Über all das schrieb ich nichts. Ich schrieb auch nichts davon, dass der Flug in der Hercules der schönste Flug meines Lebens war. Ich versuchte so gut es ging, das Elend zu protokollieren, die überquellenden Latrinen im Krankenhaus, die Maisration für die Flüchtlinge, die Stapel von Brennholz, die auf dem Markt angeboten wurden, kriegte aber nicht den richtigen Elendsporno-Sound hin, der dem Kriegsreporter nur so aus der Feder floss: Zwei Hände wie ausgedörrtes Leder. Ein Gesicht, zerknittert wie Papier. Gierige Augen. Dumpfes Betteln. Zwei Doppelseiten.
Der Ressortleiter kürzte meine Geschichte auf eine Seite und fragte mich, warum ich den Spiralflug weggelassen hätte.
„Weil ihn alle hatten“, sagte ich.
„Eben“, sagte er und redigierte ihn mir rein.
Bald darauf ging ich nach Italien. Meine Erinnerung an den STERN verblasste wie die an einen Mann, mit dem ich mal eine Affäre hatte.
In den Jahren danach schrieb ich Reportagen aus der ganzen Welt, über Bosnien und Südafrika, Polen und Weißrussland und immer wieder über die Mafia, was niemanden groß interessierte – weil man die Mafia in deutschen Redaktionen für eine der vielen italienischen Merkwürdigkeiten hielt, so wie Spaghetti mit Tintenfischtinte. Als ich auf die Idee kam, klarzustellen, dass die Mafia keineswegs allein ein italienisches Problem ist – ein Anliegen, bei dem mir die ‘Ndrangheta glücklicherweise entgegen kam, als sie das Mafiamassaker von Duisburg beging – wurde ich verklagt und bedroht. Mein Buch „Mafia“ wurde auf Geheiß einiger in Duisburg und Erfurt lebender „erfolgreicher italienischer Unternehmer“ geschwärzt. Die Aufregung darüber hielt sich in Deutschland in Grenzen.

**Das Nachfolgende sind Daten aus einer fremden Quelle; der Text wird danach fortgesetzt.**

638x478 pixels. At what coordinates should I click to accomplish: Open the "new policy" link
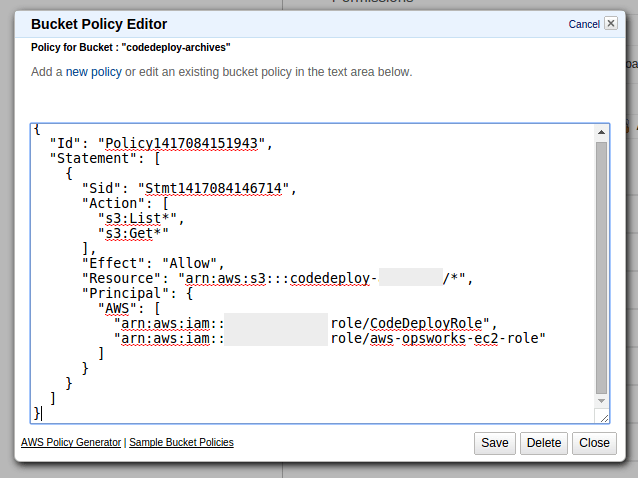[x=94, y=72]
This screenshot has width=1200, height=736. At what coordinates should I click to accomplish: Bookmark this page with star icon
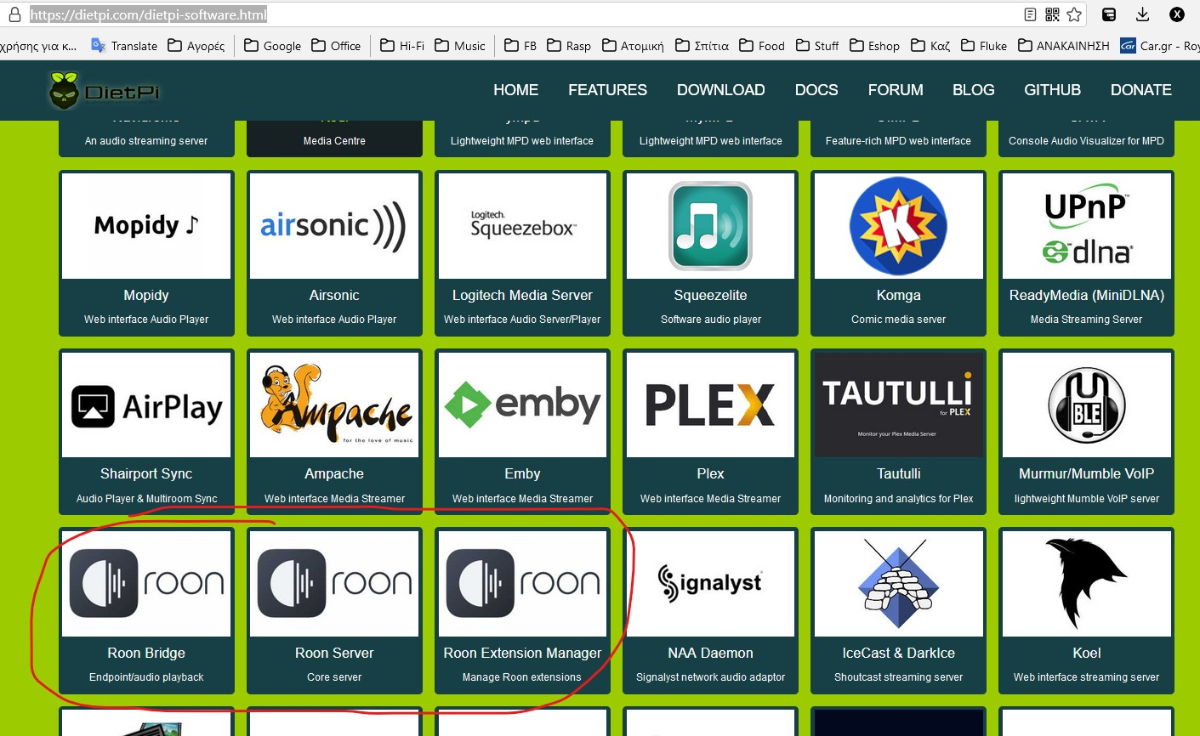click(x=1074, y=15)
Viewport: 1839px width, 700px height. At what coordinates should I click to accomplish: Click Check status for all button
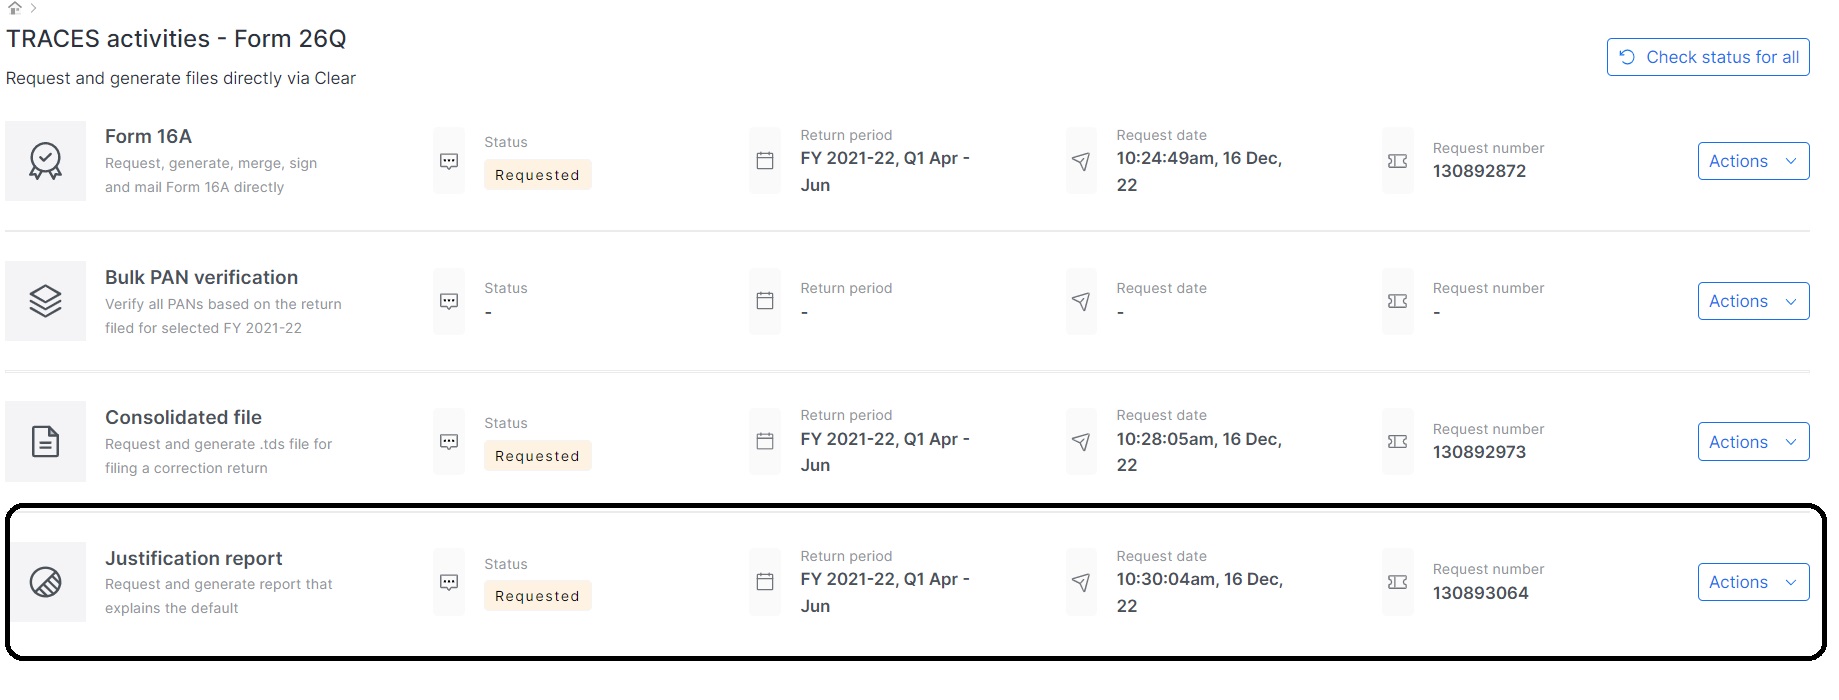coord(1708,57)
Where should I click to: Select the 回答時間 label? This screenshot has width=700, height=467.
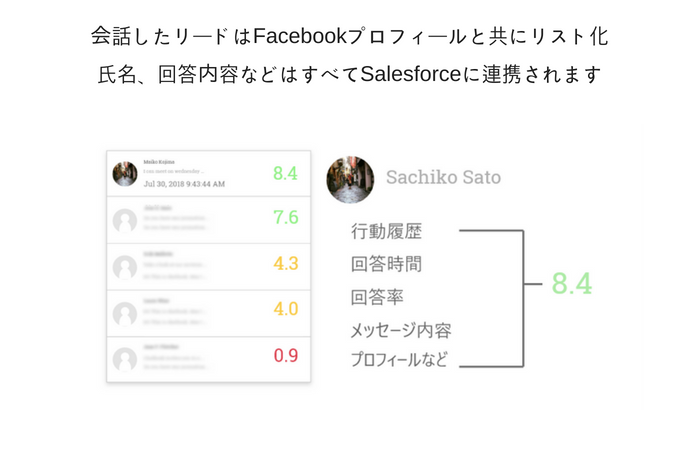[x=386, y=264]
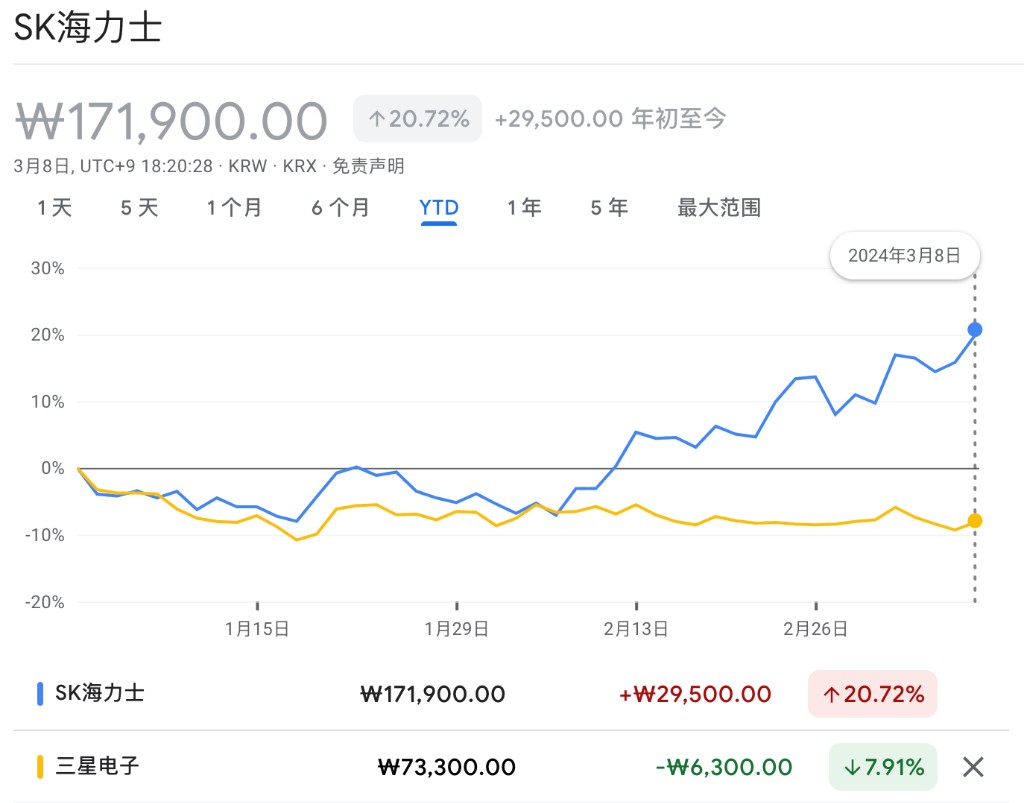1024x803 pixels.
Task: Click the green ↓7.91% badge
Action: 883,767
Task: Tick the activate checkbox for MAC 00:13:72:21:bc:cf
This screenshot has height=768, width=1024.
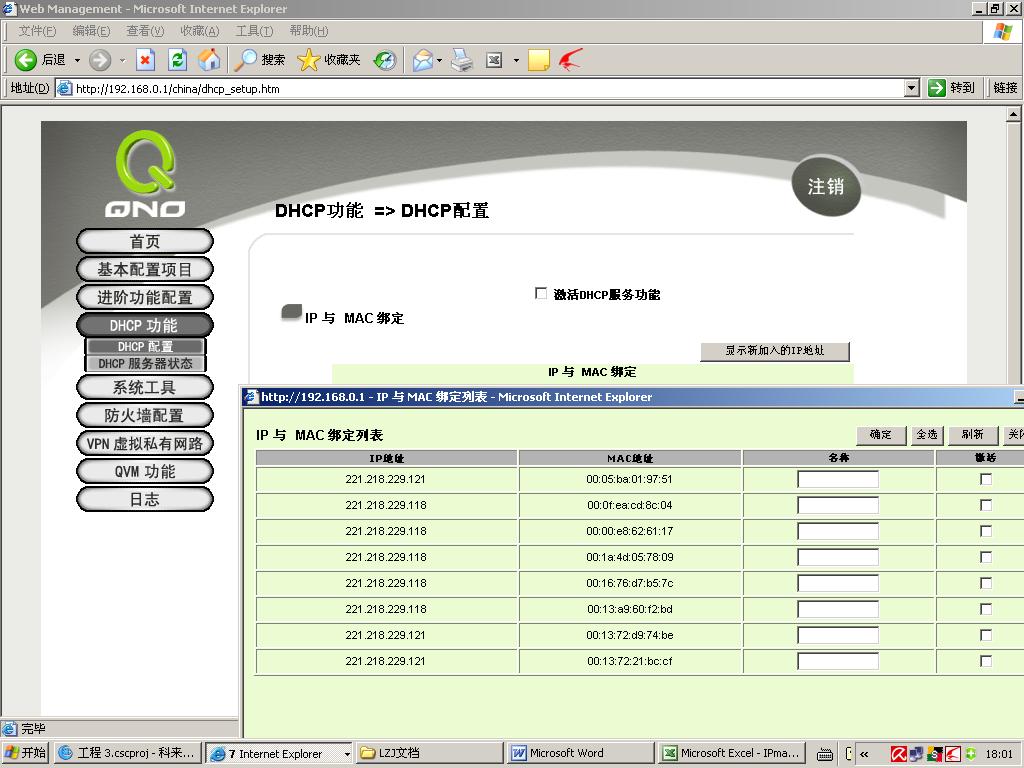Action: click(x=986, y=661)
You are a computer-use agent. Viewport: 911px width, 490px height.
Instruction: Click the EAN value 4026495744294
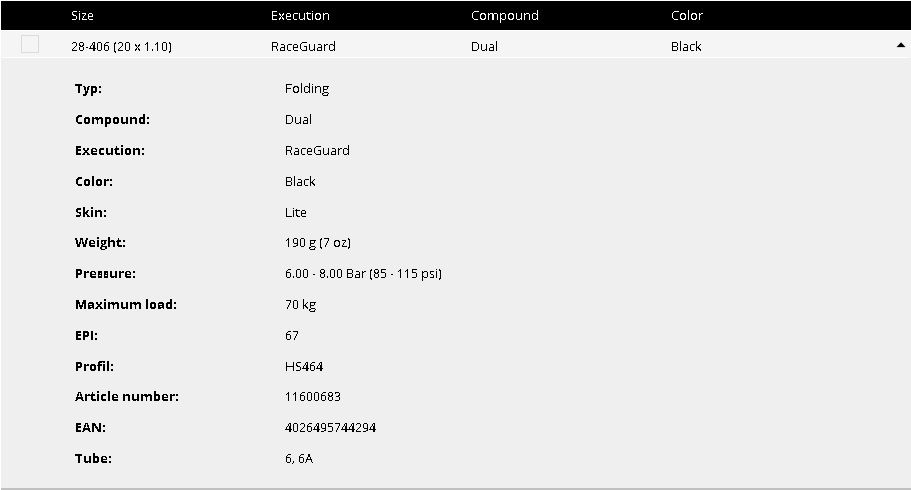click(330, 428)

Das änderte sich erst, als ich im letzten Jahr ein Crowdfunding gemacht habe, um meine Rechtskosten bezahlen zu können, nachdem mich der Erbe von Rudolf Augstein bei einer weiteren Klage eines „erfolgreichen italienischen Unternehmers“ aus Erfurt im Stich gelassen hatte.
Ich hätte niemals damit gerechnet, so viel Unterstützung aus Deutschland zu erfahren. Was meinen Glauben an die Menschheit im Allgemeinen, an Deutschland und den Journalismus im Besonderen wieder aufgerichtet hat. An dem Crowdfunding haben sich sogar etliche ehemalige STERN-Kollegen beteiligt, von Korrespondentenkoryphäen bis hin zum Chefredakteur, und das, obwohl ich für sie doch eigentlich nur eine Sternschnuppe war.
Ja, manche von ihnen waren Kotzbrocken. Aber mit Haltung.